Hurry up to wait again December 18 2013

I came home from the ABC Kids Expo in September 2011 ready to proceed with manufacturing, and with a mountain of contacts to follow up with (I must have killed at least one large tree in my effort to stay organized with this). I also came home with some valuable new knowledge, specifically about keystone pricing. For those of you who are not familiar with this, it's really quite simple: everyone needs to double their money. So if a product costs you $5 to make, you should wholesale it for $10 and retail it for $20. I went to the show thinking that The Quick Split would retail for $10. I quickly learned that my cost would need to be $2.50 in order to achieve this price, and I was nowhere near  that. So I came home and immediately changed the retail price to $15 and the wholesale price to $7.50. My cost of goods would fall anywhere between $3.50 - $5.50 depending on how many I ordered. 

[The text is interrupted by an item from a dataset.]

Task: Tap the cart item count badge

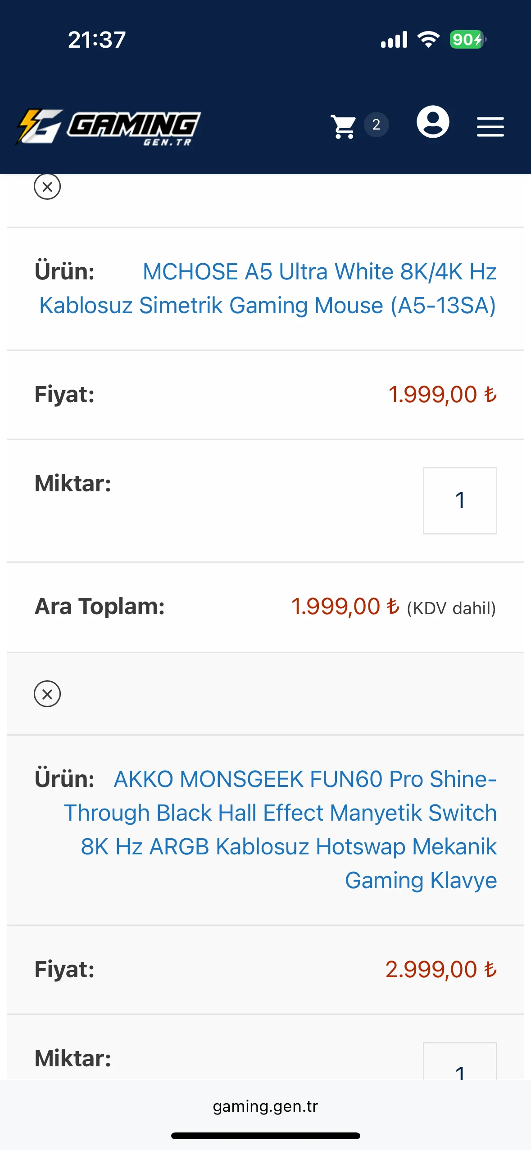Action: [376, 125]
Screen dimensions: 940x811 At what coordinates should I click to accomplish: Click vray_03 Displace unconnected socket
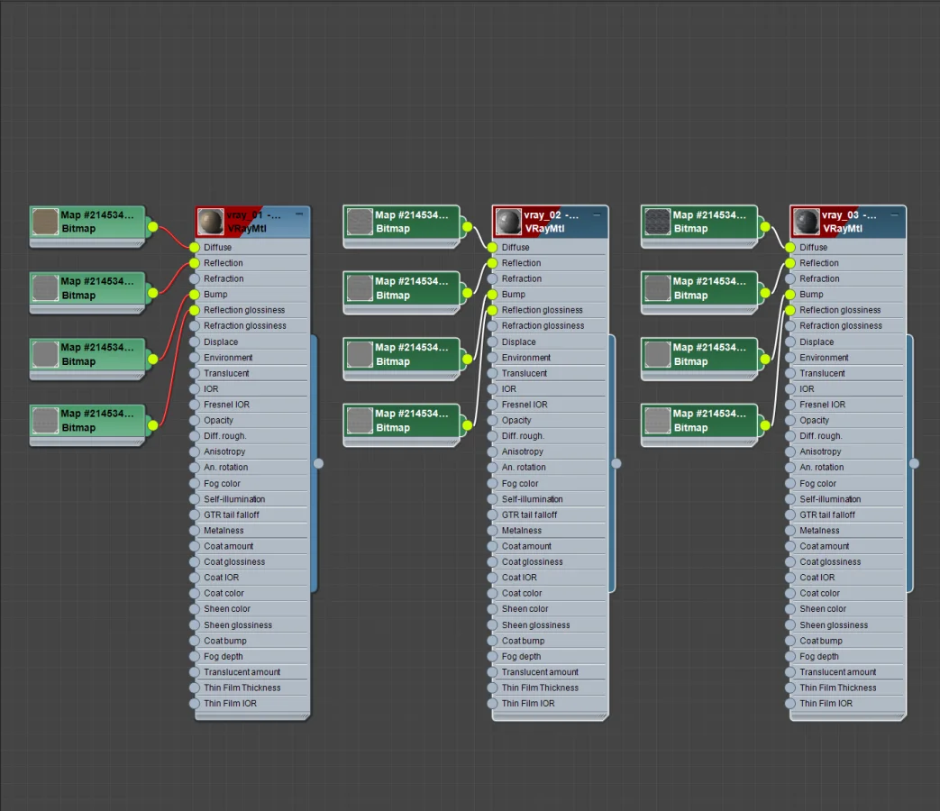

The show ended on September 26th, and on September 27th I emailed every single person who gave me a business card at the show. I had the strike while the iron's hot  mentality, wanting to hurry up and contact everyone I had met while my product was still fresh in their minds. I planned to place my first order with my manufacturers in mid October, so I had a few weeks to secure orders and firm up what quantity I needed. 

Some buyers placed small orders. A few buyers said they needed to buy from me at $5 and wanted to sell it for $10 instead of $15. One company told me my price would never be low enough for them unless I manufactured in China. A few large companies said they were interested and would like to have manufactured product samples in order to further review the product and make a decision.

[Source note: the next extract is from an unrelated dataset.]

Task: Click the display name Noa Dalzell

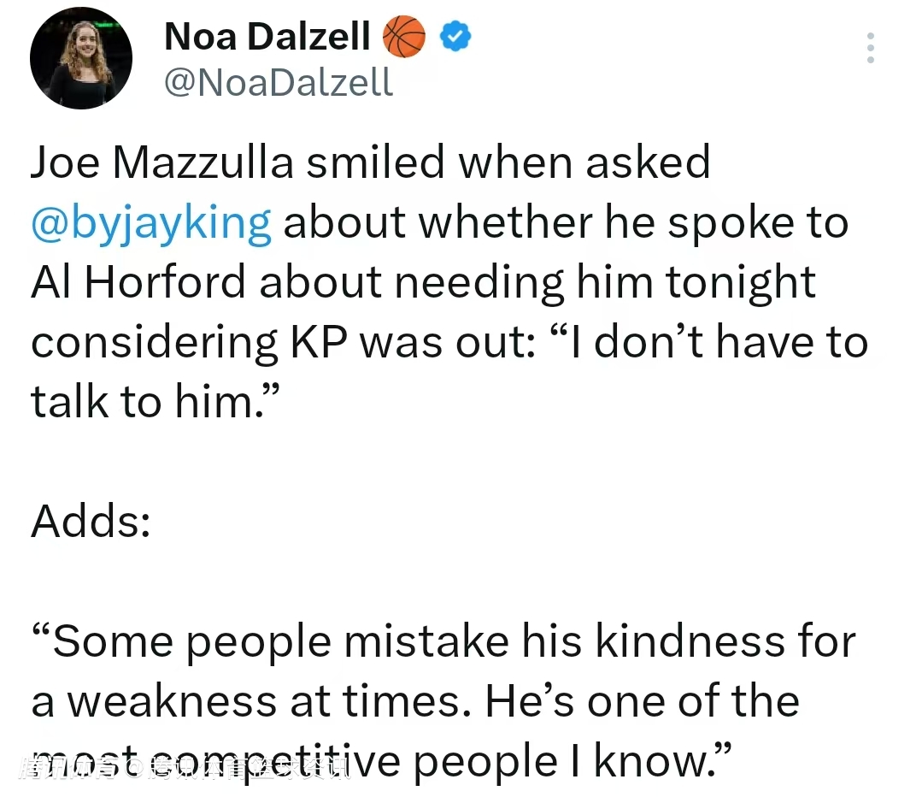Action: [267, 36]
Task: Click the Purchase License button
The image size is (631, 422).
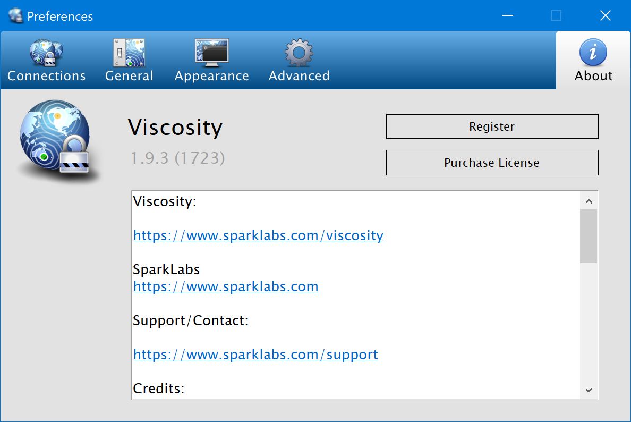Action: pyautogui.click(x=492, y=163)
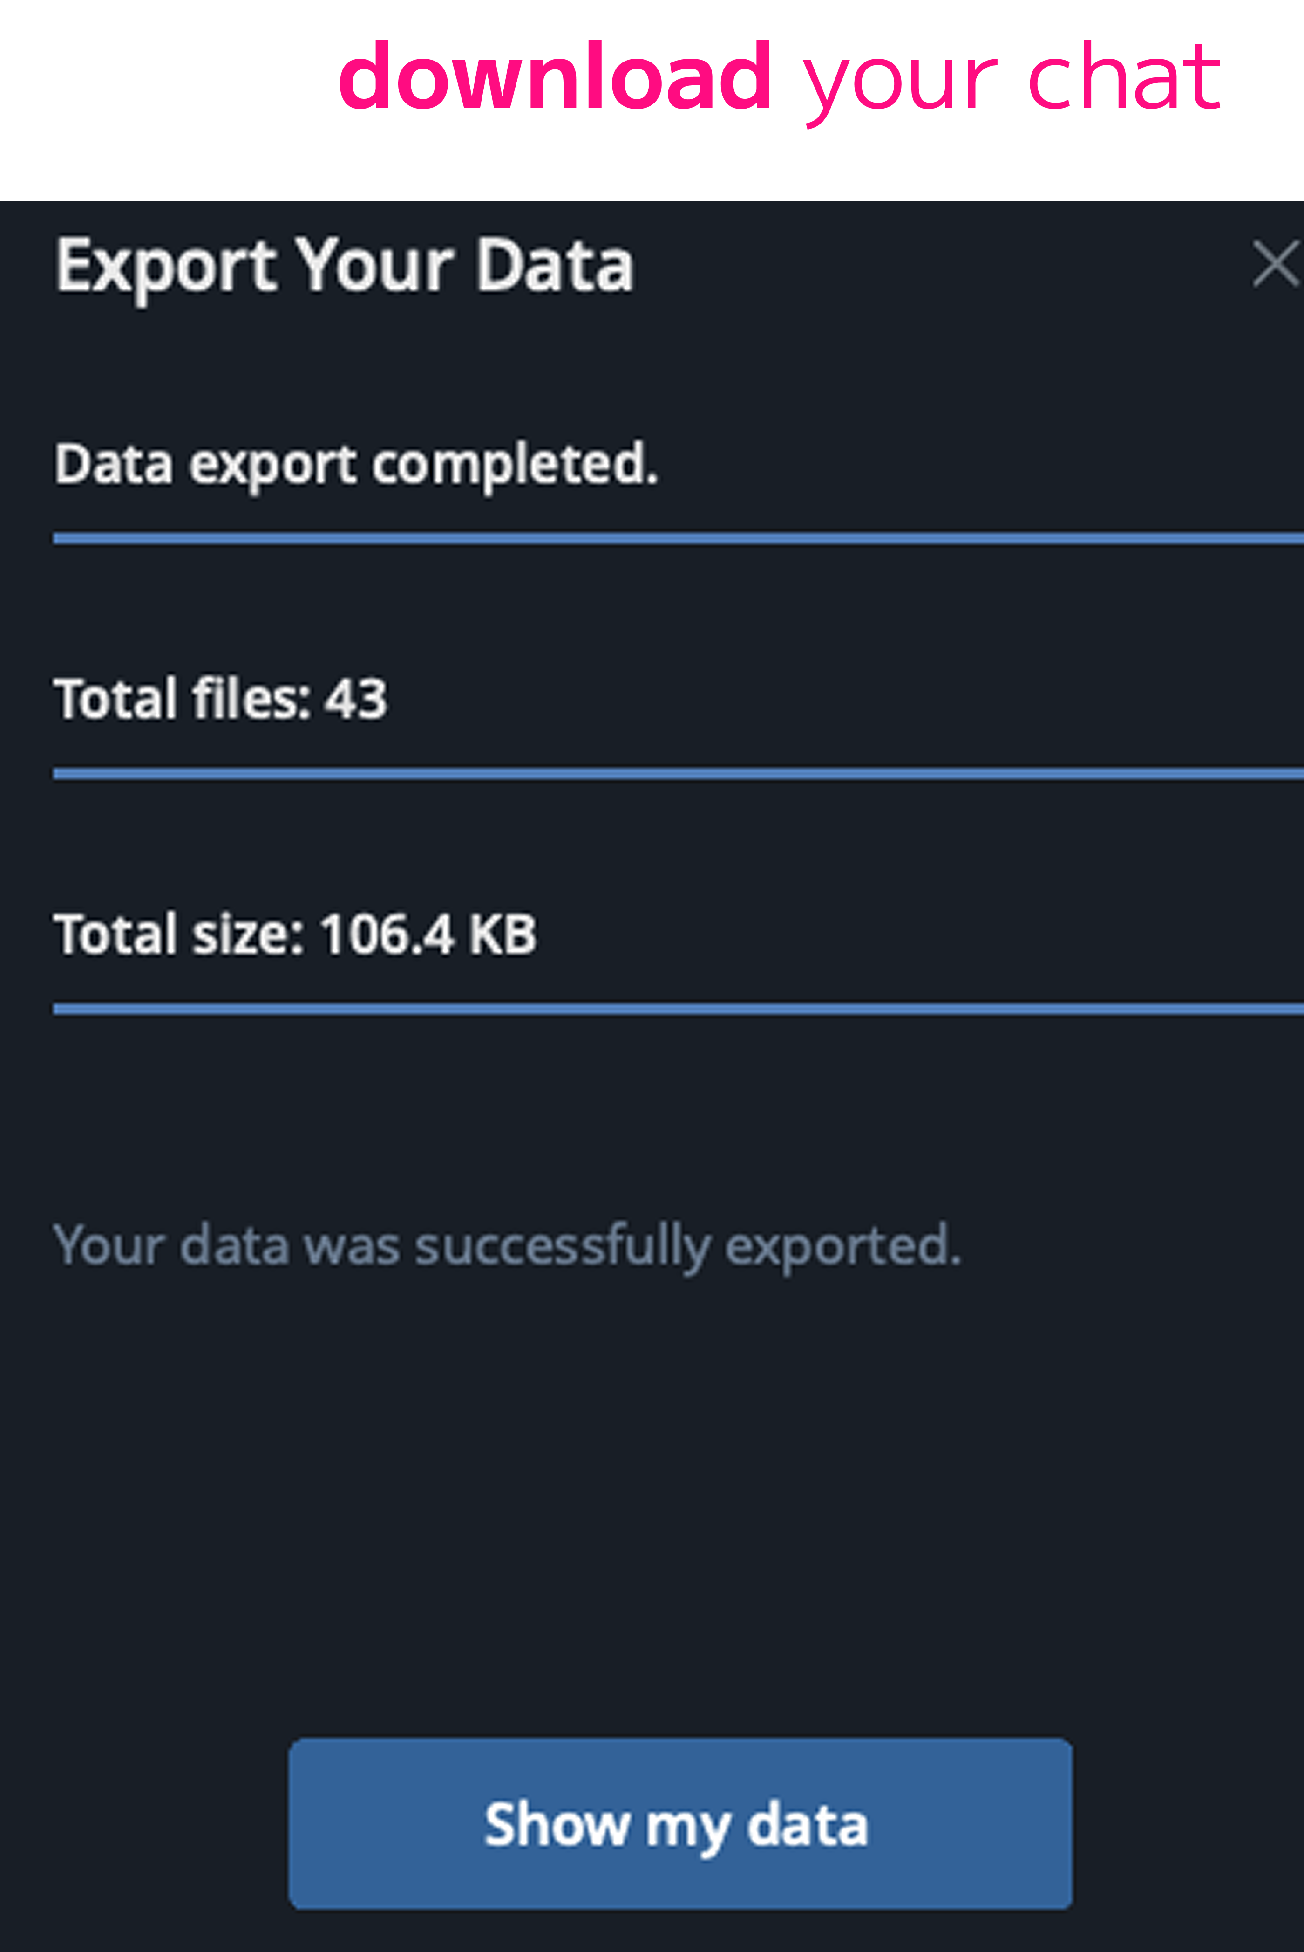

It all boiled down to this: I would never be able to provide product samples to those large companies if I did not manufacture. But I did not have enough firm orders to go with a large quantity and get a better price per unit. So I made the decision to only order 500 units. This would get the ball rolling, and I could begin to sell and send samples out. My margins would not be as good as I had hoped for, but I didn't want to take the risk of ordering thousands of units that I may or may not be able to sell. 

In November of 2011, I emailed purchase orders to my steel, plastic and packaging vendors. Because it was my first order, the anticipated lead-time for tooling + manufacturing was 14-16 weeks. And so I was presented yet again with another opportunity to practice the art of patience.